The early days of VR were research (funded by the military), big business, health, and science. The latest generation is about intense immersive gaming – sweat, fatigue, adrenaline, and anxiety all present. The experiences are as genuine to your brain as they need to be.

As we move toward the future of VR, it’s important that we recognize its strengths and weaknesses. The immersion is real, the interaction is real, and the relationships are real, too. Affordability is no longer the barrier, with incredibly immersive HMD (Head Mounted Display) experiences starting at $276 and VR ready PCs at around $719 (less if you build your own). If you’re on a budget, Google’s Daydream platform is a good starting point, as is Samsung’s Gear VR platform– each under $100.

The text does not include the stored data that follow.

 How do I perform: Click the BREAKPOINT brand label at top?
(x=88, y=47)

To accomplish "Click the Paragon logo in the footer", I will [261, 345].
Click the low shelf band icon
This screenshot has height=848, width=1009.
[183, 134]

So what’s the opportunity? Here’s a fact: I haven’t seen a VR native spreadsheet, presentation software, or a word processor. No calendaring, time tracking, coding environments, email, you get the idea. In fact, I’ve seen very little in the productivity space that isn’t a simple github proof of concept done over a weekend to prove it can be done.

This isn’t to belittle the efforts of pioneers, to the contrary. It’s to point out that many of these were built before Sony sold 2 million PSVR systems, and Microsoft threw their hat into the VR ring with Windows Mixed Reality.

The opportunity is now.

Opportunity 1) games don’t require much in the way of input. In fact, many of today’s use cases don’t require a keyboard at all, and this is a good thing. Getting text into VR is a slow process: a) you learn to touch type, b) use a virtual keyboard with the same level of patience (and time) it took to learn the physical one (sometimes decades), or c) wait until dictation isn’t awkward in a shared physical space.

Opportunity 2) In the same way that the web changed what it meant to compute (“The network is the computer.” John Gage, Sun Microsystems, 1984), the web can change what it means to experience work. All of the major technology companies have web based versions of the basic productivity suites, and they’re all solid implementations. What does it look like to combine these with WebVR, an open, web based graphics library for virtual and augmented reality?

What’s stopping you from building TextEdit or Notepad for VR, using the WebVR A-Frame as the framework? Companies building VR tools for work today are going to be the Apple, Microsoft, and Google of the future. It’s an open, green pasture, and no one is on the field.

What do you think? Are we ready to start thinking about what it means to work in VR? Are you ready for meetings in a virtual shared space? Does VR allow home office workers to feel like a part of the team?